ACTIVITY – Copy out the data below. Keep every word as it is.

SUPPLIED INFORMATION –
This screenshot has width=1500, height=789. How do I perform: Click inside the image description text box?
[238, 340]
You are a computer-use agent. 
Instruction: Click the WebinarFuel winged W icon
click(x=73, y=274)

RESPONSE TO THIS TASK –
This screenshot has width=1500, height=789. How do I perform: Click inside the image description text box?
[238, 340]
You are a computer-use agent. 
Instruction: Click the WebinarFuel winged W icon
click(x=73, y=274)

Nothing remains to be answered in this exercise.